Confissões - Livro IV 14
Livro IV: os anos de professor de retórica, a morte do amigo e a astrologia
Mas que foi, Senhor meu Deus, que me moveu a dedicar aqueles livros a Hierio, orador da cidade de Roma? A ele eu não conhecia de rosto, mas amava o homem pela fama de sua doutrina, que nele era célebre, e ouvira algumas palavras suas, e me haviam agradado. Mas agradava-me mais porque agradava aos outros, que o exaltavam com louvores, admirados de que, de um homem sírio, primeiro instruído na eloquência grega, tivesse depois surgido também um admirável orador em latim, e fosse versadíssimo nas coisas pertencentes ao estudo da sabedoria. Louva-se o homem e ama-se o ausente. Acaso da boca de quem louva entra no coração de quem ouve aquele amor? De modo nenhum! Mas de um que ama é outro inflamado. Pois daí é amado quem é louvado, quando se crê que é proclamado pelo coração não enganoso de quem louva, isto é, quando quem o ama o louva.
Pois assim amava eu então os homens segundo o juízo dos homens, não segundo o vosso, Deus meu, no qual ninguém se engana.

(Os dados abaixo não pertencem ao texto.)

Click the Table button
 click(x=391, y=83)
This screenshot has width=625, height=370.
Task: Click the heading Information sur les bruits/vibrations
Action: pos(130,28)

Mas, contudo, por que não como se ama um cocheiro famoso, ou um caçador celebrado pelos aplausos populares, e sim de modo bem diverso, e gravemente, e tal como eu mesmo quereria ser louvado? Não quereria, porém, ser assim louvado e amado como os histriões, ainda que eu próprio os louvasse e amasse; mas preferia antes ficar oculto a ser conhecido daquele modo, e até ser tido em ódio a ser amado assim. Onde se distribuem esses pesos de amores tão vários e diversos numa só alma? Que é o que amo em outro, que de novo, se não o odiasse, não detestaria nem repeliria de mim, sendo ambos nós homens? Pois não se dá como com o bom cavalo, que é amado por quem não quereria ser ele, ainda que pudesse. Isto há de dizer-se também do histrião, que é companheiro de nossa natureza. Acaso, então, amo no homem o que odeio ser, sendo eu homem? Grande abismo é o próprio homem, cujos cabelos vós, Senhor, tendes contados, e eles não diminuem em vós; e contudo seus cabelos são mais facilmente contáveis que seus afetos e os movimentos de seu coração.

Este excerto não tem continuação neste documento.